# [Working data]
#####

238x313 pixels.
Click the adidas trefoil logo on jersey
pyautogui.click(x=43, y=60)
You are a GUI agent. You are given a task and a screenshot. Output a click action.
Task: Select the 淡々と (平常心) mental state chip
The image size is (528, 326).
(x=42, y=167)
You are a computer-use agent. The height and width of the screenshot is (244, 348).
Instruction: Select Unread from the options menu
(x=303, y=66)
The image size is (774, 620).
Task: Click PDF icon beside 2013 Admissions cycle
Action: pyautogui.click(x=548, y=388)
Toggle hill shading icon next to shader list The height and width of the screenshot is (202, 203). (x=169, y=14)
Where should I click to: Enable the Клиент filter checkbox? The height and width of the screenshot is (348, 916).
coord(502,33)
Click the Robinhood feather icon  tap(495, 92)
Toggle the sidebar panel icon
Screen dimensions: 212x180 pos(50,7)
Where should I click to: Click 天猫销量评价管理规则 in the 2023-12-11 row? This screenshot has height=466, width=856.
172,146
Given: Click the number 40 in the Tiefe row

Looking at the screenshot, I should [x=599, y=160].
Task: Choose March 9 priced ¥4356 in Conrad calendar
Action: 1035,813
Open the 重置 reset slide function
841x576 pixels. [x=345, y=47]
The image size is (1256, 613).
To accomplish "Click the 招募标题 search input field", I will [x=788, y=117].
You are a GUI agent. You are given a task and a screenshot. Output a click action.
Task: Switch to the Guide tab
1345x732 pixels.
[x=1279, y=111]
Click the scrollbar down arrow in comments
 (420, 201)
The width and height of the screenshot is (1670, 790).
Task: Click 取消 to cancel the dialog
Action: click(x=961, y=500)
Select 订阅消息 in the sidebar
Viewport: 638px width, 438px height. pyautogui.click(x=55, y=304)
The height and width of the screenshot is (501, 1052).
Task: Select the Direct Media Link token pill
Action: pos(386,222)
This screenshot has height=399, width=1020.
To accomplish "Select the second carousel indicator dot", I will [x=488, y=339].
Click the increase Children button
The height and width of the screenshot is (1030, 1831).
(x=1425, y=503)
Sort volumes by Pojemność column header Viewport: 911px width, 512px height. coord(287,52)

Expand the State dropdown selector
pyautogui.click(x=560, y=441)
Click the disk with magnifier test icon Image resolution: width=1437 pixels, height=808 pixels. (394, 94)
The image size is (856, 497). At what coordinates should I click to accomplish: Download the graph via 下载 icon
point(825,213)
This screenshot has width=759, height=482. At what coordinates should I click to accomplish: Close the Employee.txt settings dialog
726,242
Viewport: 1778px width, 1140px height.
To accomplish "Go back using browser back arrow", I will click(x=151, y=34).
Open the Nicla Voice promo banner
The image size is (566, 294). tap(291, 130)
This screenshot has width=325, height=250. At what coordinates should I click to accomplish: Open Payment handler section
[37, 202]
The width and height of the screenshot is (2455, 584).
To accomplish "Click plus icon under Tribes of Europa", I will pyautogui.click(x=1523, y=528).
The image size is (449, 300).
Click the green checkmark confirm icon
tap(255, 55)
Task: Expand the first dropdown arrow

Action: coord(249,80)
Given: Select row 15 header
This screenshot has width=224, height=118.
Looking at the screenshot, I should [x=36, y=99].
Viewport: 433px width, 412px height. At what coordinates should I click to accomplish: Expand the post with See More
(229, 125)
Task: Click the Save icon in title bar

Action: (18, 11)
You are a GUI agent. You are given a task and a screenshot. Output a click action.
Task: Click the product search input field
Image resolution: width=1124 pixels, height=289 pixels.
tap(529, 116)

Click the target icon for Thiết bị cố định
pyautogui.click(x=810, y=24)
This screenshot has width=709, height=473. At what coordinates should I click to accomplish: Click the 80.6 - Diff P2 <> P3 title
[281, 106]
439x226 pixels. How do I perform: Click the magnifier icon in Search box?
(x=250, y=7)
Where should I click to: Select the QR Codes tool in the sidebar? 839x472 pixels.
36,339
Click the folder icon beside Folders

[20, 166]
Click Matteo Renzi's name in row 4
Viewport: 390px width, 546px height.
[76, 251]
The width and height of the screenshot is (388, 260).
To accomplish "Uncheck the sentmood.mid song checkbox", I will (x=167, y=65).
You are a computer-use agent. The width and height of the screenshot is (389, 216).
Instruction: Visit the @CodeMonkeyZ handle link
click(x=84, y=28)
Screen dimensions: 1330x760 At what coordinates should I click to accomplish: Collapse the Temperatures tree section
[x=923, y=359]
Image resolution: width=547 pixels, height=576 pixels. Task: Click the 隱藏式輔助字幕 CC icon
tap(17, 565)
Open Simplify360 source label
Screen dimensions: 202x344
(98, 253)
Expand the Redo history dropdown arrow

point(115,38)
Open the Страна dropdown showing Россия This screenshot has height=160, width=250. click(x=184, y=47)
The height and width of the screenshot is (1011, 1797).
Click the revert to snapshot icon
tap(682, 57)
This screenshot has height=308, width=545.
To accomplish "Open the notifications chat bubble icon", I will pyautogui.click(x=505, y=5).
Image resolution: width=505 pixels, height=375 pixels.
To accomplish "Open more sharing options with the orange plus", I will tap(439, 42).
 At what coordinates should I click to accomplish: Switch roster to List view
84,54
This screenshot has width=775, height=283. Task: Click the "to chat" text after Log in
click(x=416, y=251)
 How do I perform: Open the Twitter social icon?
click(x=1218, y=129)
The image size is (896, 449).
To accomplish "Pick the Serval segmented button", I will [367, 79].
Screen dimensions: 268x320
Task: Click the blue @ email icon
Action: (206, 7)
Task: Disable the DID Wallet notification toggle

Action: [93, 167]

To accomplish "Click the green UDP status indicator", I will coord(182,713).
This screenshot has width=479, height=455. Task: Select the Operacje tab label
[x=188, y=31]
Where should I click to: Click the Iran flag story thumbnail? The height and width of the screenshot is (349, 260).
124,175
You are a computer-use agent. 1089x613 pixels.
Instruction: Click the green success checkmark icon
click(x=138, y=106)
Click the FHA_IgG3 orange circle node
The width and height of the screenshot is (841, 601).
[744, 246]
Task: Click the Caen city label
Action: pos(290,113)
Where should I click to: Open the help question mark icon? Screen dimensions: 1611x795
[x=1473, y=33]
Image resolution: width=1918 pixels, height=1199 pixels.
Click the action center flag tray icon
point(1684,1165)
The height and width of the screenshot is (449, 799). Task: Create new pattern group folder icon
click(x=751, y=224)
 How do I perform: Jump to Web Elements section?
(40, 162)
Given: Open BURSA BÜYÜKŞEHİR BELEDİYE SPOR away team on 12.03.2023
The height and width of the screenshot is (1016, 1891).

#####

# [The task]
Convert every line of the records above into a JSON list of strings, with one string per line and blank lines omitted.

# [Written reply]
[
  "238x313 pixels.",
  "Click the adidas trefoil logo on jersey",
  "pyautogui.click(x=43, y=60)",
  "You are a GUI agent. You are given a task and a screenshot. Output a click action.",
  "Task: Select the 淡々と (平常心) mental state chip",
  "The image size is (528, 326).",
  "(x=42, y=167)",
  "You are a computer-use agent. The height and width of the screenshot is (244, 348).",
  "Instruction: Select Unread from the options menu",
  "(x=303, y=66)",
  "The image size is (774, 620).",
  "Task: Click PDF icon beside 2013 Admissions cycle",
  "Action: pyautogui.click(x=548, y=388)",
  "Toggle hill shading icon next to shader list The height and width of the screenshot is (202, 203). (x=169, y=14)",
  "Where should I click to: Enable the Клиент filter checkbox? The height and width of the screenshot is (348, 916).",
  "coord(502,33)",
  "Click the Robinhood feather icon  tap(495, 92)",
  "Toggle the sidebar panel icon",
  "Screen dimensions: 212x180 pos(50,7)",
  "Where should I click to: Click 天猫销量评价管理规则 in the 2023-12-11 row? This screenshot has height=466, width=856.",
  "172,146",
  "Given: Click the number 40 in the Tiefe row",
  "Looking at the screenshot, I should [x=599, y=160].",
  "Task: Choose March 9 priced ¥4356 in Conrad calendar",
  "Action: 1035,813",
  "Open the 重置 reset slide function",
  "841x576 pixels. [x=345, y=47]",
  "The image size is (1256, 613).",
  "To accomplish \"Click the 招募标题 search input field\", I will [x=788, y=117].",
  "You are a GUI agent. You are given a task and a screenshot. Output a click action.",
  "Task: Switch to the Guide tab",
  "1345x732 pixels.",
  "[x=1279, y=111]",
  "Click the scrollbar down arrow in comments",
  " (420, 201)",
  "The width and height of the screenshot is (1670, 790).",
  "Task: Click 取消 to cancel the dialog",
  "Action: click(x=961, y=500)",
  "Select 订阅消息 in the sidebar",
  "Viewport: 638px width, 438px height. pyautogui.click(x=55, y=304)",
  "The height and width of the screenshot is (501, 1052).",
  "Task: Select the Direct Media Link token pill",
  "Action: pos(386,222)",
  "This screenshot has height=399, width=1020.",
  "To accomplish \"Select the second carousel indicator dot\", I will [x=488, y=339].",
  "Click the increase Children button",
  "The height and width of the screenshot is (1030, 1831).",
  "(x=1425, y=503)",
  "Sort volumes by Pojemność column header Viewport: 911px width, 512px height. coord(287,52)",
  "Expand the State dropdown selector",
  "pyautogui.click(x=560, y=441)",
  "Click the disk with magnifier test icon Image resolution: width=1437 pixels, height=808 pixels. (394, 94)",
  "The image size is (856, 497). At what coordinates should I click to accomplish: Download the graph via 下载 icon",
  "point(825,213)",
  "This screenshot has width=759, height=482. At what coordinates should I click to accomplish: Close the Employee.txt settings dialog",
  "726,242",
  "Viewport: 1778px width, 1140px height.",
  "To accomplish \"Go back using browser back arrow\", I will click(x=151, y=34).",
  "Open the Nicla Voice promo banner",
  "The image size is (566, 294). tap(291, 130)",
  "This screenshot has width=325, height=250. At what coordinates should I click to accomplish: Open Payment handler section",
  "[37, 202]",
  "The width and height of the screenshot is (2455, 584).",
  "To accomplish \"Click plus icon under Tribes of Europa\", I will pyautogui.click(x=1523, y=528).",
  "The image size is (449, 300).",
  "Click the green checkmark confirm icon",
  "tap(255, 55)",
  "Task: Expand the first dropdown arrow",
  "Action: coord(249,80)",
  "Given: Select row 15 header",
  "This screenshot has width=224, height=118.",
  "Looking at the screenshot, I should [x=36, y=99].",
  "Viewport: 433px width, 412px height. At what coordinates should I click to accomplish: Expand the post with See More",
  "(229, 125)",
  "Task: Click the Save icon in title bar",
  "Action: (18, 11)",
  "You are a GUI agent. You are given a task and a screenshot. Output a click action.",
  "Task: Click the product search input field",
  "Image resolution: width=1124 pixels, height=289 pixels.",
  "tap(529, 116)",
  "Click the target icon for Thiết bị cố định",
  "pyautogui.click(x=810, y=24)",
  "This screenshot has width=709, height=473. At what coordinates should I click to accomplish: Click the 80.6 - Diff P2 <> P3 title",
  "[281, 106]",
  "439x226 pixels. How do I perform: Click the magnifier icon in Search box?",
  "(x=250, y=7)",
  "Where should I click to: Select the QR Codes tool in the sidebar? 839x472 pixels.",
  "36,339",
  "Click the folder icon beside Folders",
  "[20, 166]",
  "Click Matteo Renzi's name in row 4",
  "Viewport: 390px width, 546px height.",
  "[76, 251]",
  "The width and height of the screenshot is (388, 260).",
  "To accomplish \"Uncheck the sentmood.mid song checkbox\", I will (x=167, y=65).",
  "You are a computer-use agent. The width and height of the screenshot is (389, 216).",
  "Instruction: Visit the @CodeMonkeyZ handle link",
  "click(x=84, y=28)",
  "Screen dimensions: 1330x760 At what coordinates should I click to accomplish: Collapse the Temperatures tree section",
  "[x=923, y=359]",
  "Image resolution: width=547 pixels, height=576 pixels. Task: Click the 隱藏式輔助字幕 CC icon",
  "tap(17, 565)",
  "Open Simplify360 source label",
  "Screen dimensions: 202x344",
  "(98, 253)",
  "Expand the Redo history dropdown arrow",
  "point(115,38)",
  "Open the Страна dropdown showing Россия This screenshot has height=160, width=250. click(x=184, y=47)",
  "The height and width of the screenshot is (1011, 1797).",
  "Click the revert to snapshot icon",
  "tap(682, 57)",
  "This screenshot has height=308, width=545.",
  "To accomplish \"Open the notifications chat bubble icon\", I will pyautogui.click(x=505, y=5).",
  "Image resolution: width=505 pixels, height=375 pixels.",
  "To accomplish \"Open more sharing options with the orange plus\", I will tap(439, 42).",
  " At what coordinates should I click to accomplish: Switch roster to List view",
  "84,54",
  "This screenshot has width=775, height=283. Task: Click the \"to chat\" text after Log in",
  "click(x=416, y=251)",
  " How do I perform: Open the Twitter social icon?",
  "click(x=1218, y=129)",
  "The image size is (896, 449).",
  "To accomplish \"Pick the Serval segmented button\", I will [367, 79].",
  "Screen dimensions: 268x320",
  "Task: Click the blue @ email icon",
  "Action: (206, 7)",
  "Task: Disable the DID Wallet notification toggle",
  "Action: [93, 167]",
  "To accomplish \"Click the green UDP status indicator\", I will coord(182,713).",
  "This screenshot has width=479, height=455. Task: Select the Operacje tab label",
  "[x=188, y=31]",
  "Where should I click to: Click the Iran flag story thumbnail? The height and width of the screenshot is (349, 260).",
  "124,175",
  "You are a computer-use agent. 1089x613 pixels.",
  "Instruction: Click the green success checkmark icon",
  "click(x=138, y=106)",
  "Click the FHA_IgG3 orange circle node",
  "The width and height of the screenshot is (841, 601).",
  "[744, 246]",
  "Task: Click the Caen city label",
  "Action: pos(290,113)",
  "Where should I click to: Open the help question mark icon? Screen dimensions: 1611x795",
  "[x=1473, y=33]",
  "Image resolution: width=1918 pixels, height=1199 pixels.",
  "Click the action center flag tray icon",
  "point(1684,1165)",
  "The height and width of the screenshot is (449, 799). Task: Create new pattern group folder icon",
  "click(x=751, y=224)",
  " How do I perform: Jump to Web Elements section?",
  "(40, 162)",
  "Given: Open BURSA BÜYÜKŞEHİR BELEDİYE SPOR away team on 12.03.2023",
  "The height and width of the screenshot is (1016, 1891)."
]